While it is unrealistic to expect Nepal and Bhutan to fully meet the energy demands of India or Bangladesh, the current market climate shows increasing support for these energy exports and interconnectors. However, realising this potential requires strategic planning and concerted efforts from governments in the region to overcome political hurdles.
Regular dialogue and cooperation within intergovernmental forums are crucial to ensure the smooth functioning of electricity interconnections and facilitate the seamless regional trading of renewable energy.
Q. Given that most countries in South Asia are facing various crises, how can they obtain support from developed nations to achieve the GRID (Green, Resilient, and Inclusive Development) standards?
A. Developed countries have an obligation to assist nations like Nepal in their transition to a greener economy. The European Union, the United Kingdom and Australia are considering, and in the EU’s case, have already introduced Carbon Border Adjustment Mechanism (CBAM). These mechanisms aim to level the playing field by ensuring that imported goods bear a carbon cost similar to domestically produced goods.

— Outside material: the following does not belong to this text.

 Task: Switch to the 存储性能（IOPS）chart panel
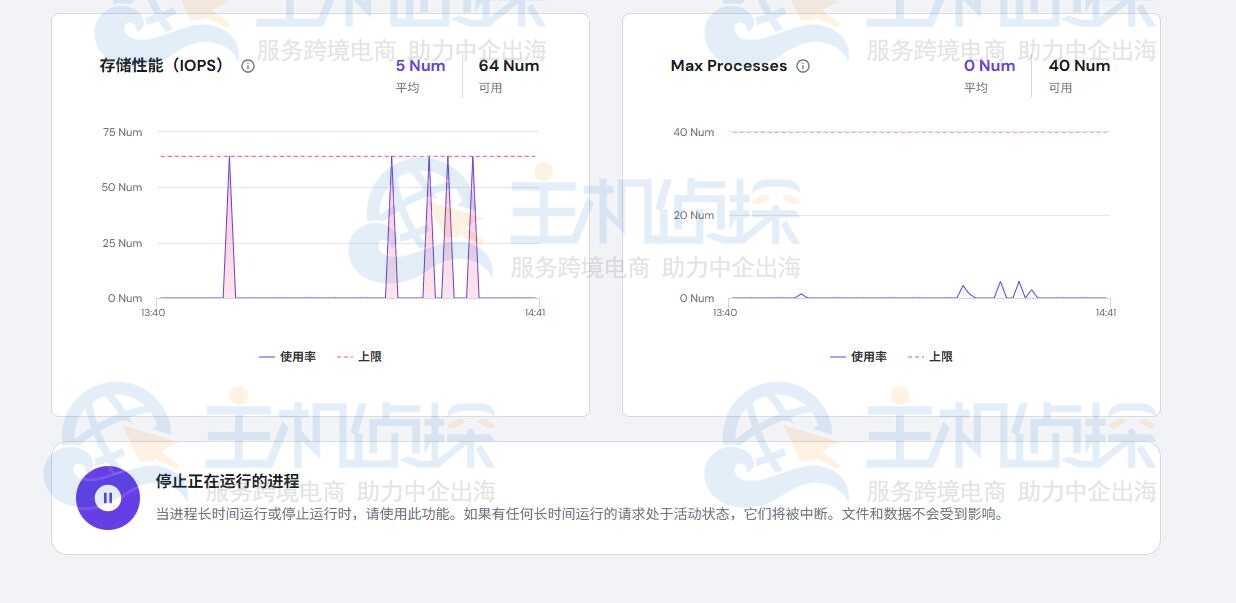coord(320,214)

Recognising the potential challenges this poses for developing countries, these developed nations have an obligation to support their trading partners in adapting to these new standards. The introduction of embedded carbon emissions will significantly alter the global trading environment for all exporters. It is crucial to acknowledge that it would be unrealistic to expect small and developing countries to independently bear the full cost of these adjustments.

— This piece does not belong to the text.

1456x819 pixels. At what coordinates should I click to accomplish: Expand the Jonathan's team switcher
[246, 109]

The effective utilisation of revenues generated from CBAM is paramount. These funds could be strategically allocated to support programmes that assist exporters, particularly small and medium enterprises, in their transition to more sustainable practices. At the recent COP29 in Baku, the challenges of securing adequate climate finance became evident. This underscores the importance of exploring innovative mechanisms like CBA revenue recycling to support climate action.
Countries like Nepal should proactively engage in discussions with their trading partners to explore the potential benefits of CBAM revenue recycling and to advocate for support mechanisms that facilitate their adaptation to this evolving global trade landscape.
Q. Developed countries were supposed to establish a $100 billion additional fund to aid developing and least developed countries in coping with the climate crisis. However, they have unfairly revised their regular Official Development Assistance and termed it as climate finance to achieve this $100 billion goal. What is your view on this situation?
A. The expectation that development finance can be significantly increased is both unrealistic and unfair. Developed countries are currently grappling with severe budgetary constraints and significant internal social and economic pressures. While developing countries rightfully demand increased development and climate finance, the reality is that additional funding sources are limited.
It is also unreasonable to expect developing countries to prioritise between critical sectors like agriculture and clean energy when receiving limited support. Ultimately, the responsibility for prioritising these crucial areas rests with the developing countries themselves.